◆ Document excerpt ◆
************

Josh Mandel, Ohio Senate Candidate, Accepts Campaign Donations From 'Radical' Cities

Republican U.S. Senate candidate Josh Mandel speaks during a round table discussion at the Country Inn Restaurant, Thursday,
Republican U.S. Senate candidate Josh Mandel speaks during a round table discussion at the Country Inn Restaurant, Thursday, July 5, 2012, in Georgetown, Ohio. Mandel, hoping to unseat Democratic Sen. Sherrod Brown, said Thursday the federal health care overhaul is a pivotal issue in their campaign. (AP Photo/David Kohl)

The Republican Senate candidate in Ohio has received a large amount of donations from cities he denounced during a Tuesday rally with Mitt Romney in support of the coal industry.

Ohio Treasurer Josh Mandel, who is challenging Sen. Sherrod Brown (D), criticized "radical interests" from New York and Los Angeles during an appearance with Romney in Beallsville, Ohio, an Appalachian community near the West Virginia border. During a speech where the Cleveland native briefly used a Southern accent, Mandel, a Tea Party favorite, launched into an impassioned defense of the coal industry. He said critics would succeed "over our dead bodies," while Romney and a group of coal miners watched. Mandel also said that critics "think coal is a four-letter word."

************

◆ Collected data ◆
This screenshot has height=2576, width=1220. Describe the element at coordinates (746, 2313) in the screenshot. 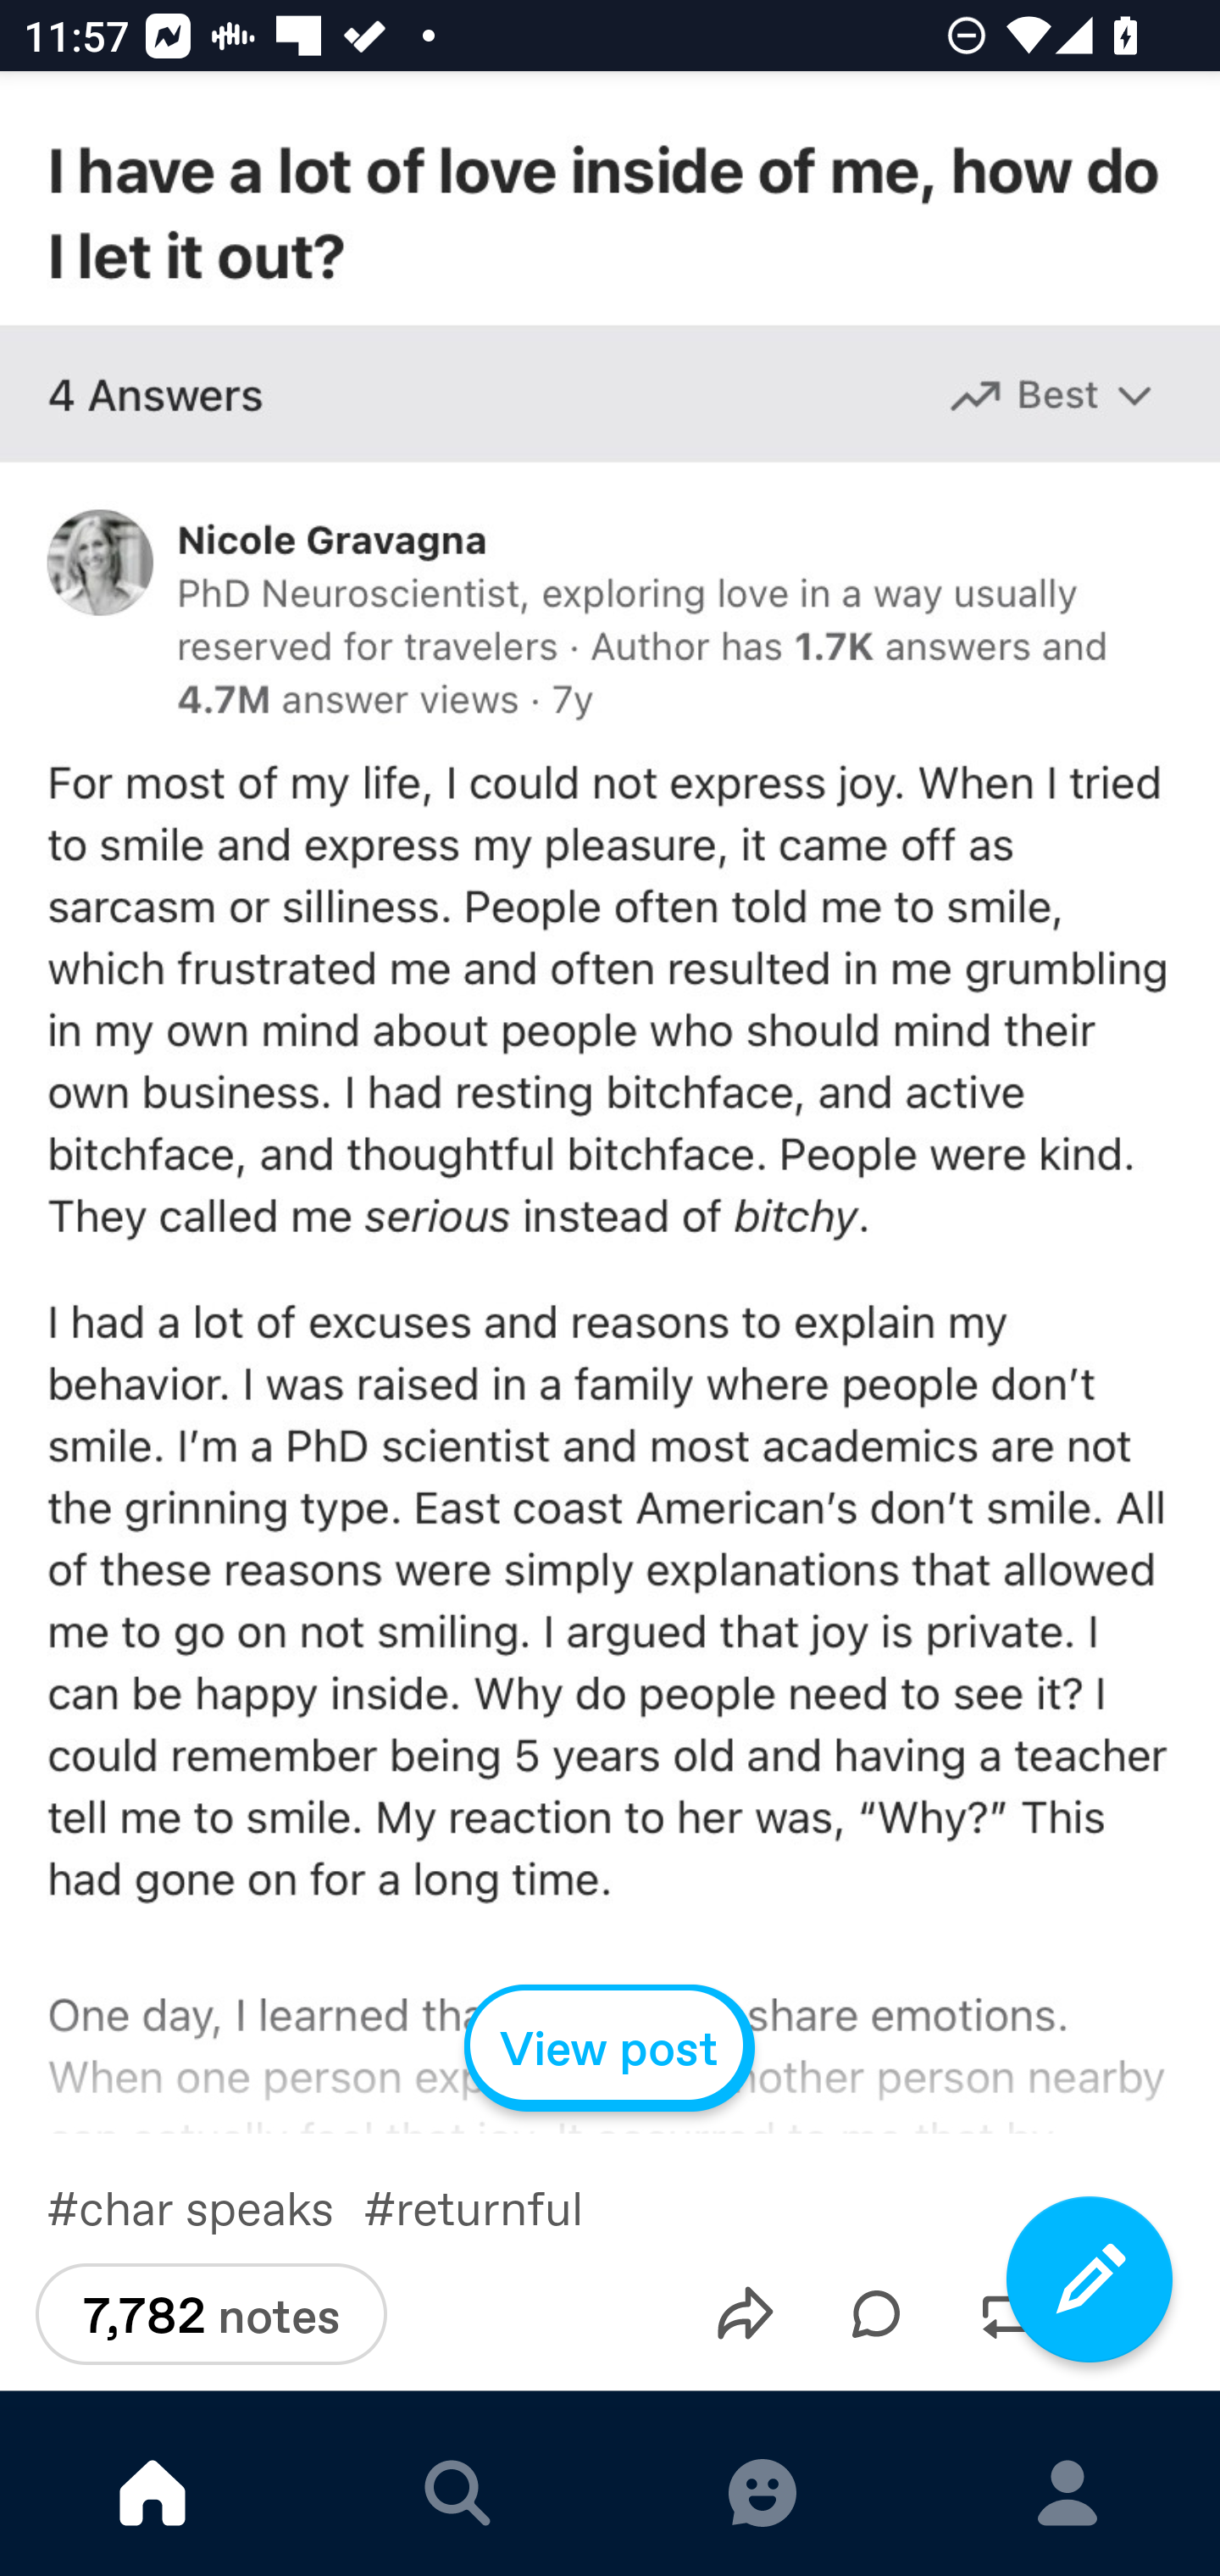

************

◆ Questions ◆
a) List every person named in the article on Josh Mandel's campaign donations.
b) Rewrite the paragraph of the article on Josh Mandel's campaign donations that begins "Ohio Treasurer Josh Mandel, who is challenging" as a bulleted list that keeps its main facts.
c) Carry on the article on Josh Mandel's campaign donations from the point where it stops.

◆ Answer list ◆
a)
- Josh Mandel
- Sherrod Brown
- Mitt Romney
- David Kohl

b)
- Ohio Treasurer Josh Mandel, a Tea Party favorite and Cleveland native, is challenging Democratic Sen. Sherrod Brown.
- Appearing with Romney in Beallsville, Ohio, an Appalachian community near the West Virginia border, he criticized "radical interests" from New York and Los Angeles.
- He briefly used a Southern accent during the speech.
- While Romney and a group of coal miners watched, he gave an impassioned defense of the coal industry.
- He said critics would succeed "over our dead bodies" and that they "think coal is a four-letter word."

c)
"There are a lot of radical organizations from Hollywood to New York City that have never stepped foot in Appalachian Ohio," Mandel said at the rally Tuesday. "They are trying to convince the American people that coal is a liability."

A look at Mandel's campaign contributions show that while he may find groups in those cities "radical," he has accepted donations from both communities. An analysis of Mandel's contributions by OpenSecrets.org shows that the New York City metropolitan region is the fourth highest region donating to Mandel's campaign with $542,259, the largest amount of donations for a metro region outside of Ohio.

The OpenSecrets analysis placed Cleveland, Columbus and Cincinnati as Mandel's top three donation areas, and Chicago came in fifth. Roughly 52 percent of Mandel's donations have come from outside of Ohio.

The analysis showed that roughly 62 percent of Brown's donations came from inside Ohio, with four of his top five metro regions being inside the state. Brown's fourth highest donation region was Washington, D.C., joining Cleveland, Cincinnati, Columbus and Akron.

A look at donations to Mandel's main campaign committee on the Federal Election Commission website shows a series of donations from people who list New York City as their primary residence, along with a variety of New York City suburbs, including the wealthy New Jersey communities of Short Hills and Bernardsville.

Mandel also has a variety of donations from Los Angeles and neighboring communities, including Beverly Hills and Santa Monica.

Brown's FEC filings show he received out-of-state donations as well, including some from the New York and Los Angeles metro areas.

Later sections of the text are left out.